Software-based RAID uses your host operating system to virtualize your storage into RAID (or RAID-like) groups. For instance, creating a mirror (RAID-1) of your boot disk in Windows Disk Administrator is a simple example of a software RAID. On the other end of the complexity spectrum, Windows Server 2012 introduces a storage management system called Storage Spaces. Using Spaces, you can make a pool out of your storage and apply different protection schemes to your data on a folder-by-folder basis rather than at the partition or disk level.

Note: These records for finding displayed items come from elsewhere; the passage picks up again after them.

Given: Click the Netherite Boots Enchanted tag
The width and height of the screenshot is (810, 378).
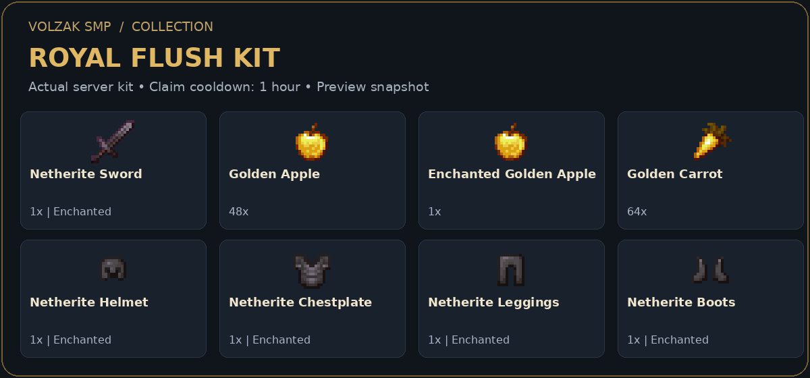Looking at the screenshot, I should point(680,340).
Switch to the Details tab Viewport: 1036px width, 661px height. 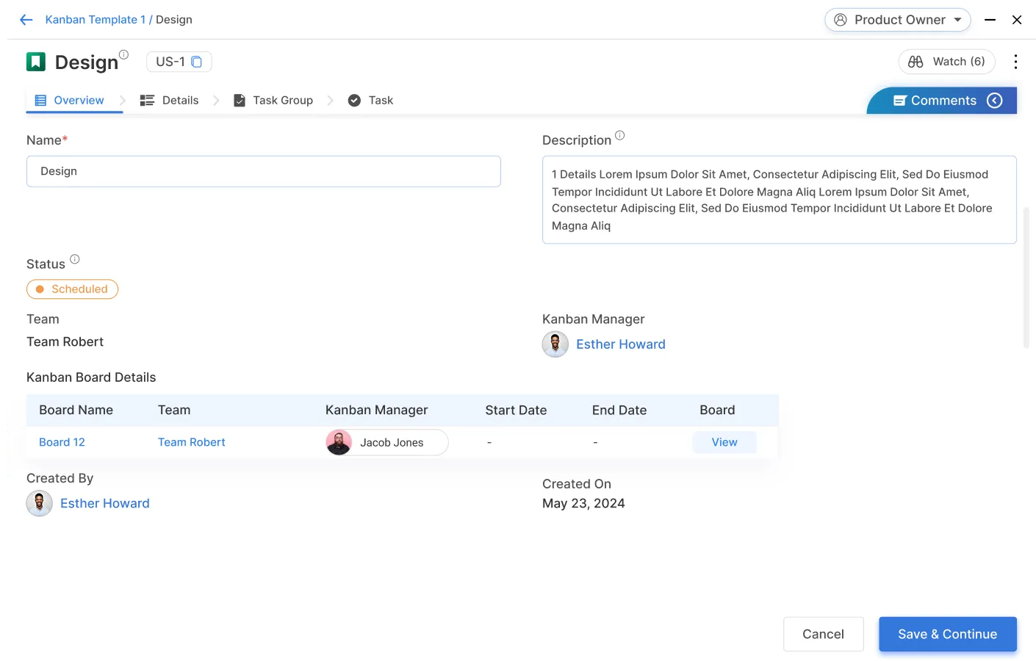point(179,100)
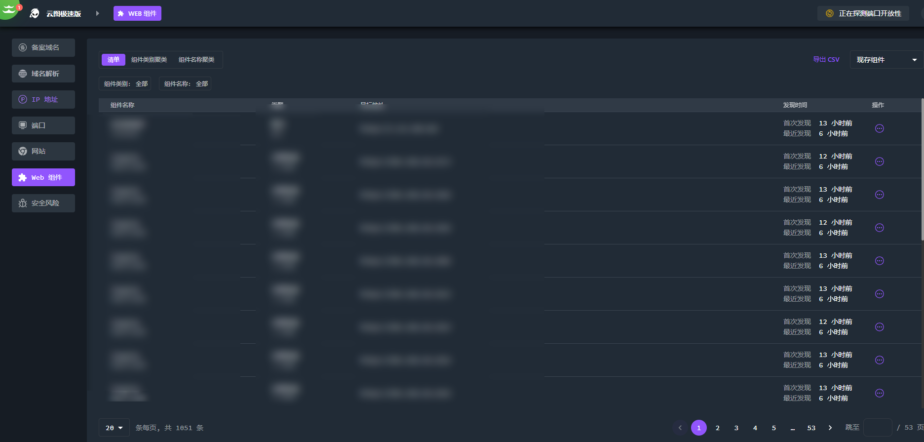
Task: Go to page 2 of results
Action: pyautogui.click(x=717, y=428)
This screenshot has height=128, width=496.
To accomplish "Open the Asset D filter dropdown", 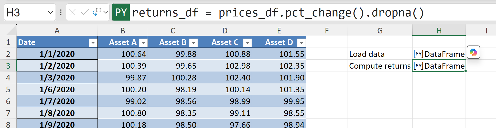I will [x=301, y=43].
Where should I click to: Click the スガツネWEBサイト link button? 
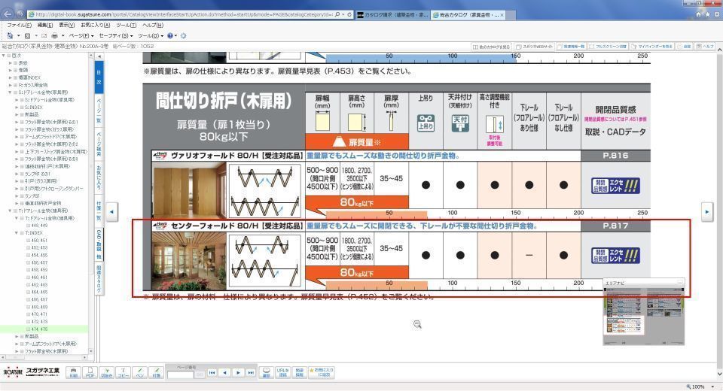[537, 47]
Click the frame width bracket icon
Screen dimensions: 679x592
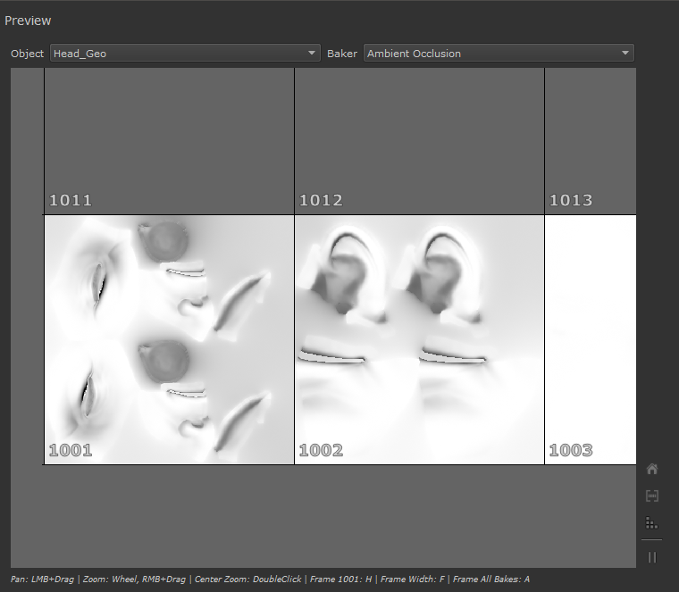coord(652,496)
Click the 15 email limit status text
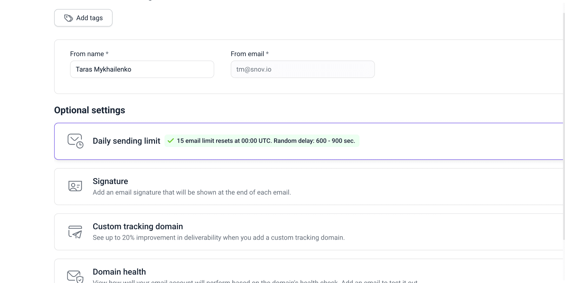This screenshot has width=565, height=283. 266,141
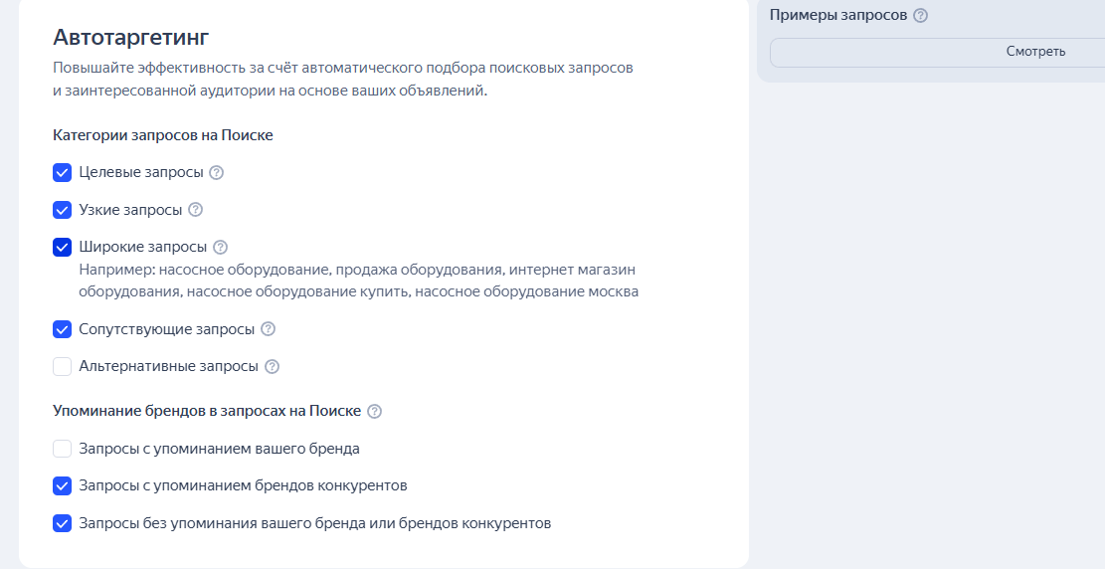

Software RAID has the advantage of being the least expensive option in most cases since the functionality is part of the operating system and requires no additional hardware, or the addition of relatively low-cost host bus adapters to connect disks to your system if you need more ports. Software RAID also has the potential to be the most flexible. For instance, it is possible in Windows to create a RAID-1 mirror using half the capacity of two disks, and then create a RAID-0 volume out of the remaining storage. You'd then have a volume for data that needs protection and one for data that's not critical: all on the same two disks. The main disadvantage of a software RAID setup is that your operating system must manage it, therefore performance may suffer as your CPU time is used for disk I/O rather than for your application. We'll also examine the real-world implications of this later.
Somewhere in the middle are "hybrid" RAID controllers. These sort of controllers are marginally more expensive (or in some cases, the same price as) non-RAID host bus adapters. They generally have firmware that host CPU actually runs to provide the RAID controller functionality, and OS drivers that do the same. In that sense, they are not much different than a software RAID. However, these devices may have some form of caching or dedicated hardware to help speed up operation of a RAID array: for instance, a hardware parity calculator for RAID-5 and 6 arrays. So these devices sit somewhere in between the functionality provided by software and hardware and therefore the pros and cons of both may apply.
Choosing the right RAID controller
So which one is best? Most people would assume that a high-end hardware RAID controller is obviously the best choice, but that's not always the case. At the entry-level server spectrum, a high-end RAID controller can be more costly than an entire server! Some of them have their own out of band network configuration and can be rather complex devices for the non-techie to get working. Interchangeability also is a potential issue for the hardware and hybrid RAID controllers: if your controller fails, you'd likely need at least something from the same product family with similar firmware installed to insure you can read/recover the disks. Good luck to the system administrator who has to try and track down a specific version of a RAID controller that hasn't been made in half a decade!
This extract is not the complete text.